▸ **Work to complete**: Output the rows starting at the line that contains "You are a GUI" and ending at the line that contains "coord(59,191)" as a JSON list of strings, one string per line, skipping blank lines.

╭─ Exercise material

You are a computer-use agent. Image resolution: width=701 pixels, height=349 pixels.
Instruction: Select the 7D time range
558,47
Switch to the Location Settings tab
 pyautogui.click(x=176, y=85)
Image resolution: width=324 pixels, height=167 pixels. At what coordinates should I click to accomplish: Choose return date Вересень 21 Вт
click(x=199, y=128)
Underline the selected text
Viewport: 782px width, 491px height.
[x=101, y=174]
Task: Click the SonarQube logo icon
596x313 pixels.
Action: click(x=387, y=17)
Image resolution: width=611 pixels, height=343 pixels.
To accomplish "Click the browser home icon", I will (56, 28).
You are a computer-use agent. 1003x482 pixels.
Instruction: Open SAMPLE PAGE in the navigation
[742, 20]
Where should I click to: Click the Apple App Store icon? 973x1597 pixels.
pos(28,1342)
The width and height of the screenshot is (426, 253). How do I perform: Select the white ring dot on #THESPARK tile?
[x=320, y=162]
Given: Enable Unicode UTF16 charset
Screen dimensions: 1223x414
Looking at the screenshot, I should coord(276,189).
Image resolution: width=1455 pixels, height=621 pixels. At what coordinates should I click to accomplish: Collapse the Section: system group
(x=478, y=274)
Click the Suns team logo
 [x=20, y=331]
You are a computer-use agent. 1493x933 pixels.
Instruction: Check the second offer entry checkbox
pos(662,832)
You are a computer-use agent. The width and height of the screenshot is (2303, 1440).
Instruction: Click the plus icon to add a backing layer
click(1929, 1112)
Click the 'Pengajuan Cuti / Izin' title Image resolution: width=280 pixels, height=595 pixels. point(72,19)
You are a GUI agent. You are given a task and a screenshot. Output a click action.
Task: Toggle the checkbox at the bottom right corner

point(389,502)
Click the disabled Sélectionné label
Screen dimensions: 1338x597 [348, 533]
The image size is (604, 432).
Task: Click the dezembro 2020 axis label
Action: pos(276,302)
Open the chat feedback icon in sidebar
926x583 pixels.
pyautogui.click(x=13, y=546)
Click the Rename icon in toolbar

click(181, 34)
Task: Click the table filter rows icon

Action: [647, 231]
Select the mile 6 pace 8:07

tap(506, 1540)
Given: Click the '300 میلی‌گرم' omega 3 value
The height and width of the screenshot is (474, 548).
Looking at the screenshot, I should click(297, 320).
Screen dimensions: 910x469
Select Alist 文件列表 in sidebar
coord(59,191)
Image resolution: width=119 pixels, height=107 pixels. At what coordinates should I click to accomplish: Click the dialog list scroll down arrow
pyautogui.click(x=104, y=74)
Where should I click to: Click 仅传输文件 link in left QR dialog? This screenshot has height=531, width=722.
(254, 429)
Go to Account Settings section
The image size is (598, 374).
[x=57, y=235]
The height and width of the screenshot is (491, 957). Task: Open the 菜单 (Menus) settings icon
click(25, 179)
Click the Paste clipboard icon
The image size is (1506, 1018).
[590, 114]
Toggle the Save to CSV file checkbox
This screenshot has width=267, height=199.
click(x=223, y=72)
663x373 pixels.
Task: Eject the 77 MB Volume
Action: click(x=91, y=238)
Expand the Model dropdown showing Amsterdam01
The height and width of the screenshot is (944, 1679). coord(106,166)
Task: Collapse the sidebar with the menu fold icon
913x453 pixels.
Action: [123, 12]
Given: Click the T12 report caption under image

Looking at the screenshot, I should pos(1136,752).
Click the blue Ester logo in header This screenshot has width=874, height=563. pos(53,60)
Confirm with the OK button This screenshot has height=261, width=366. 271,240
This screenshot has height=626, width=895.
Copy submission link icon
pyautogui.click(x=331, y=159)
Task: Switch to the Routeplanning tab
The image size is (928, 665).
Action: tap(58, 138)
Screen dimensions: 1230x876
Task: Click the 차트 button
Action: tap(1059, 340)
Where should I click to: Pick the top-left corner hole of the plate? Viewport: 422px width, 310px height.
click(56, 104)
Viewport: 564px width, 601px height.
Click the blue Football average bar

╰─

▸ **Correct result**:
[
  "You are a GUI agent. You are given a task and a screenshot. Output a click action.",
  "Task: Toggle the checkbox at the bottom right corner",
  "point(389,502)",
  "Click the disabled Sélectionné label",
  "Screen dimensions: 1338x597 [348, 533]",
  "The image size is (604, 432).",
  "Task: Click the dezembro 2020 axis label",
  "Action: pos(276,302)",
  "Open the chat feedback icon in sidebar",
  "926x583 pixels.",
  "pyautogui.click(x=13, y=546)",
  "Click the Rename icon in toolbar",
  "click(181, 34)",
  "Task: Click the table filter rows icon",
  "Action: [647, 231]",
  "Select the mile 6 pace 8:07",
  "tap(506, 1540)",
  "Given: Click the '300 میلی‌گرم' omega 3 value",
  "The height and width of the screenshot is (474, 548).",
  "Looking at the screenshot, I should click(297, 320).",
  "Screen dimensions: 910x469",
  "Select Alist 文件列表 in sidebar",
  "coord(59,191)"
]